Open stellaraccident opened 1 day ago
We need to guide people better than this.
Yes please! https://github.com/iree-org/iree/issues/15487
Let's stop over thinking this and do something simple like I suggest. Open to other options but would like to see this improved.
The suggested proposal SGTM. I might even want to default to having LLVM use the current host for the target CPU and available features (if those are different), then have users explicitly pass "generic" for the lowest common denominator.
We could apply similar logic to the GPU backends - try to detect devices on the system (shell out to vulkaninfo / rocm-smi / nvidia-smi?) and default to what is available, but still support cross compilation with explicit device info and a "generic" target where possible.

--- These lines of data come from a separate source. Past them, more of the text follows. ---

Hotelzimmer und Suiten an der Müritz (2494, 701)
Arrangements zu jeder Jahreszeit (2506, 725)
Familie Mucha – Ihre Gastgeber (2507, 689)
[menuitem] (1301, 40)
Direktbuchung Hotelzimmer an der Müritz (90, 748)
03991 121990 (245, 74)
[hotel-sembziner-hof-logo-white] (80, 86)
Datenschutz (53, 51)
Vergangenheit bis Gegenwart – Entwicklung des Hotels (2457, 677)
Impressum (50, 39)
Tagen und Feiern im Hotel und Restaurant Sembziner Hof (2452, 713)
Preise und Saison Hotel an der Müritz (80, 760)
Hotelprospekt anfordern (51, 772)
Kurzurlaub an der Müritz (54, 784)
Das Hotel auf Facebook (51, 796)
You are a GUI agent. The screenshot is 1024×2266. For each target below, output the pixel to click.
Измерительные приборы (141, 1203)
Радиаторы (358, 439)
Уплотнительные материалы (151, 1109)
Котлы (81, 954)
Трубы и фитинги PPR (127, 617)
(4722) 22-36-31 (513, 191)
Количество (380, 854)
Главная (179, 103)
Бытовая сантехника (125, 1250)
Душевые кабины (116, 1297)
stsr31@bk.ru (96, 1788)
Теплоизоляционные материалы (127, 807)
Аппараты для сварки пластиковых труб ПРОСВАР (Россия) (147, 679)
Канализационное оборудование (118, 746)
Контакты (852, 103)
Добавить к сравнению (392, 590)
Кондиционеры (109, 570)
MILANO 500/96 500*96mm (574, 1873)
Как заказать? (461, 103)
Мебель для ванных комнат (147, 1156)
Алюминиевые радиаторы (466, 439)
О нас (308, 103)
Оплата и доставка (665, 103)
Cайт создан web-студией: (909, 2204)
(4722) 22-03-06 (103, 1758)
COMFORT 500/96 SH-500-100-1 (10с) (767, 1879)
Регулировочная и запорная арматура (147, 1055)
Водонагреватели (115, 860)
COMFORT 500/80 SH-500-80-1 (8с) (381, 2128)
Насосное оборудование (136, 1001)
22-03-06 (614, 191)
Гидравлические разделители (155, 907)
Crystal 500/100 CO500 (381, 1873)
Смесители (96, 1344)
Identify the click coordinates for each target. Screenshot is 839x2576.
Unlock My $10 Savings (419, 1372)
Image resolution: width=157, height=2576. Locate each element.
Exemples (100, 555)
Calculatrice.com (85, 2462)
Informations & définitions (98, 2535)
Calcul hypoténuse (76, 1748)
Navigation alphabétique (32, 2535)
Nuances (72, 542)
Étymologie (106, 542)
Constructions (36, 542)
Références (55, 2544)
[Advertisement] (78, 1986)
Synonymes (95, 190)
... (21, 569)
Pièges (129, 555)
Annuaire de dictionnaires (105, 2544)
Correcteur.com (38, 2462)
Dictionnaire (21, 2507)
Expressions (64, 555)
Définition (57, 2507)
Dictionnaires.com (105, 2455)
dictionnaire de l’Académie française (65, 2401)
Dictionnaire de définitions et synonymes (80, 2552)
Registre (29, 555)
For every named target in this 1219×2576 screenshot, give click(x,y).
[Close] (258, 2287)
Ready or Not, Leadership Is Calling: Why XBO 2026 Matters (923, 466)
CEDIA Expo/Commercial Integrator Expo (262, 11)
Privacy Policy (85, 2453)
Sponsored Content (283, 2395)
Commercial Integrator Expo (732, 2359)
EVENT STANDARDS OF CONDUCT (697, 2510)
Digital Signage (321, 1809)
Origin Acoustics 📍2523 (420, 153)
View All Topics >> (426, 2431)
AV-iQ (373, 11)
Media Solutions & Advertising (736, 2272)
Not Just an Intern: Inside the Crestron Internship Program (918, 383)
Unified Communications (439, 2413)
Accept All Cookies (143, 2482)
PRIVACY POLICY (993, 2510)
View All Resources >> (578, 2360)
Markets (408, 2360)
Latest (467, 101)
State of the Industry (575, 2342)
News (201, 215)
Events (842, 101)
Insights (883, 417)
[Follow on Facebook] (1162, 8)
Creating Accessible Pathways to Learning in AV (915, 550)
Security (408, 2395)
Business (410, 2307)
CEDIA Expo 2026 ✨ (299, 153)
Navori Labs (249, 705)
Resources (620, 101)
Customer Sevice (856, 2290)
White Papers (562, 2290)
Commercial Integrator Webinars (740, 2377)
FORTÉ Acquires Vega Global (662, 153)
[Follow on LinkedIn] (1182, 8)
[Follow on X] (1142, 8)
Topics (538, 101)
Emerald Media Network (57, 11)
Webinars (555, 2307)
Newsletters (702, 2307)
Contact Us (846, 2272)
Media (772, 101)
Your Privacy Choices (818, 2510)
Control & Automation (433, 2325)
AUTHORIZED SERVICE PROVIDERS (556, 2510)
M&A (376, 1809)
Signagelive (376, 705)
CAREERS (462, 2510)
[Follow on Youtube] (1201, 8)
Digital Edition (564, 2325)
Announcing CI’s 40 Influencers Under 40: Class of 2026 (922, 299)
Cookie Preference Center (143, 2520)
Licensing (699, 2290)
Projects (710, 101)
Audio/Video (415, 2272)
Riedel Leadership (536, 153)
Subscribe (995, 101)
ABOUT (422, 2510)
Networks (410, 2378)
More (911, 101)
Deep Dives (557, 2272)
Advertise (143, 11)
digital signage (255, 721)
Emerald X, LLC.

Yuck - that is not a cheap thing to do and has a high risk of flakes - I am still not sure why proper documentation is insufficient? You must specify your target device (--iree-hal-target-device=
) when compiling so also specifying a "use my hardware info" is fine. Just change the documentation to include both flags and then a user has a choice and knows what to do if they want to change things. Anything automatic is going to have issues. Users aren't coming in to iree-compile command line invocations blind - if all the docs specify the flag and they choose not to copy/paste it that's on them.
Note that this is also what clang does - https://clang.llvm.org/docs/HIPSupport.html - you must pass --offload-arch=
to compile HIP code and if you want the native host target you must pass --offload-arch=native
. nvcc does the same thing - you pass -arch=[some gpu]
or -arch=native
.
(if there's such a big concern about documentation not fixing this issue then I'd be ok with making compilation fail if the user doesn't specify an arch for a backend - whether a particular arg, generic, native, etc - but guessing is bad)
We can certainly update the docs (https://iree.dev/guides/deployment-configurations/cpu/#compile-a-program) and start with a warning from the compiler if information is omitted and generic is used as the default.
I'm seeing a proliferation of flags (mainly in rocm usage, but also cpu) and the documentation can't keep up. I want more of that to be captured somewhere - docs, samples, the compiler itself, etc.
See one example here: https://github.com/iree-org/iree/blob/914858fb89c028a94564b590626aab519d611e54/experimental/regression_suite/shark-test-suite-models/sdxl/test_unet.py#L90-L110
That's insanity - besides the debug flags (dumping statistics/etc) if any of those are required that's a bug. I think Mahesh has said it before: a feature is not done until it's on by default and if all of those flags are needed to make the model compile or perform then the engineering was never completed. The only two flags required there should be --iree-hal-target-device=hip
(that's using the old deprecated flag) and --iree-hip-target=
(which could be native
if we wanted to do what clang does and invoke amdgpu-arch
if it's present).
I'm fine making --iree-llvmcpu-target-cpu=<something>
required. Given the proliferation of things out there, I think that the way to get there may be to first do what I am suggesting: make it issue a warning if not specified and incorrectly/implicitly defaulting to a generic CPU (with a note that this flag will soon be required).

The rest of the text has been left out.